[Material on locating visible targets]
☆ ☆ ☆ ☆
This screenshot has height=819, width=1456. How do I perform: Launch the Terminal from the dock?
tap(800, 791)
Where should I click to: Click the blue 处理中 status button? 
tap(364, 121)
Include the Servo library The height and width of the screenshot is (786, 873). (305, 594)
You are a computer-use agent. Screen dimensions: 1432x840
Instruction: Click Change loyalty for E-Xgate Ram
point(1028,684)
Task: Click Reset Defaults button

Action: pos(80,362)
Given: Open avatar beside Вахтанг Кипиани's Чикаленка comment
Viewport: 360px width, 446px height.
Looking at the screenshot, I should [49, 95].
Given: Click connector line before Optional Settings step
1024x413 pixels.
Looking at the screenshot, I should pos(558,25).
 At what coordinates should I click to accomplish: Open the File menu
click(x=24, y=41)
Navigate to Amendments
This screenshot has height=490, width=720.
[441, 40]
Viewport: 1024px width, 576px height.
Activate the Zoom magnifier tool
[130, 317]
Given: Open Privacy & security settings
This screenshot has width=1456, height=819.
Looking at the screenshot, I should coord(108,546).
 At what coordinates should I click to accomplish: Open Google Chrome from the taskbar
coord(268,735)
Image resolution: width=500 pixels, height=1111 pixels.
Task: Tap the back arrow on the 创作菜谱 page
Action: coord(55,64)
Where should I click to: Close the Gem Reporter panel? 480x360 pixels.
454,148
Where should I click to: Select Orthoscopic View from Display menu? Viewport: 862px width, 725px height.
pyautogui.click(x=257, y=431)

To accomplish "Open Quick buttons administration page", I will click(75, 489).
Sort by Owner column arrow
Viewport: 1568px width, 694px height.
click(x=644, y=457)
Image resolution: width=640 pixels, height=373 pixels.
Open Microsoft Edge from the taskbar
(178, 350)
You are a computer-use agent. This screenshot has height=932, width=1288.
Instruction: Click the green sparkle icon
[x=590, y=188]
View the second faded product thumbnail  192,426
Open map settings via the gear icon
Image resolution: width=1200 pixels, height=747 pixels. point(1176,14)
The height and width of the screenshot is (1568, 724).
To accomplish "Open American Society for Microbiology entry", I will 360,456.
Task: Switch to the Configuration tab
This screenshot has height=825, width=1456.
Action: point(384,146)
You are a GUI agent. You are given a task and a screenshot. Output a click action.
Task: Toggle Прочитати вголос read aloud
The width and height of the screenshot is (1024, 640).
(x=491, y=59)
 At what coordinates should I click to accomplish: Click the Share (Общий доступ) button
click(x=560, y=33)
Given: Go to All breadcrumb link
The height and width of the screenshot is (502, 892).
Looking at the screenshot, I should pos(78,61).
☆ ☆ ☆ ☆
[The exercise] Rewrite every non-blank line of the material above as a Markdown table with two columns, "No." for the row number and "Line" for the line itself.

[Task result]
| No. | Line |
|---|---|
| 1 | This screenshot has height=819, width=1456. How do I perform: Launch the Terminal from the dock? |
| 2 | tap(800, 791) |
| 3 | Where should I click to: Click the blue 处理中 status button?  |
| 4 | tap(364, 121) |
| 5 | Include the Servo library The height and width of the screenshot is (786, 873). (305, 594) |
| 6 | You are a computer-use agent. Screen dimensions: 1432x840 |
| 7 | Instruction: Click Change loyalty for E-Xgate Ram |
| 8 | point(1028,684) |
| 9 | Task: Click Reset Defaults button |
| 10 | Action: pos(80,362) |
| 11 | Given: Open avatar beside Вахтанг Кипиани's Чикаленка comment |
| 12 | Viewport: 360px width, 446px height. |
| 13 | Looking at the screenshot, I should [49, 95]. |
| 14 | Given: Click connector line before Optional Settings step |
| 15 | 1024x413 pixels. |
| 16 | Looking at the screenshot, I should pos(558,25). |
| 17 |  At what coordinates should I click to accomplish: Open the File menu |
| 18 | click(x=24, y=41) |
| 19 | Navigate to Amendments |
| 20 | This screenshot has height=490, width=720. |
| 21 | [441, 40] |
| 22 | Viewport: 1024px width, 576px height. |
| 23 | Activate the Zoom magnifier tool |
| 24 | [130, 317] |
| 25 | Given: Open Privacy & security settings |
| 26 | This screenshot has width=1456, height=819. |
| 27 | Looking at the screenshot, I should coord(108,546). |
| 28 |  At what coordinates should I click to accomplish: Open Google Chrome from the taskbar |
| 29 | coord(268,735) |
| 30 | Image resolution: width=500 pixels, height=1111 pixels. |
| 31 | Task: Tap the back arrow on the 创作菜谱 page |
| 32 | Action: coord(55,64) |
| 33 | Where should I click to: Close the Gem Reporter panel? 480x360 pixels. |
| 34 | 454,148 |
| 35 | Where should I click to: Select Orthoscopic View from Display menu? Viewport: 862px width, 725px height. |
| 36 | pyautogui.click(x=257, y=431) |
| 37 | To accomplish "Open Quick buttons administration page", I will click(75, 489). |
| 38 | Sort by Owner column arrow |
| 39 | Viewport: 1568px width, 694px height. |
| 40 | click(x=644, y=457) |
| 41 | Image resolution: width=640 pixels, height=373 pixels. |
| 42 | Open Microsoft Edge from the taskbar |
| 43 | (178, 350) |
| 44 | You are a computer-use agent. This screenshot has height=932, width=1288. |
| 45 | Instruction: Click the green sparkle icon |
| 46 | [x=590, y=188] |
| 47 | View the second faded product thumbnail  192,426 |
| 48 | Open map settings via the gear icon |
| 49 | Image resolution: width=1200 pixels, height=747 pixels. point(1176,14) |
| 50 | The height and width of the screenshot is (1568, 724). |
| 51 | To accomplish "Open American Society for Microbiology entry", I will 360,456. |
| 52 | Task: Switch to the Configuration tab |
| 53 | This screenshot has height=825, width=1456. |
| 54 | Action: point(384,146) |
| 55 | You are a GUI agent. You are given a task and a screenshot. Output a click action. |
| 56 | Task: Toggle Прочитати вголос read aloud |
| 57 | The width and height of the screenshot is (1024, 640). |
| 58 | (x=491, y=59) |
| 59 |  At what coordinates should I click to accomplish: Click the Share (Общий доступ) button |
| 60 | click(x=560, y=33) |
| 61 | Given: Go to All breadcrumb link |
| 62 | The height and width of the screenshot is (502, 892). |
| 63 | Looking at the screenshot, I should pos(78,61). |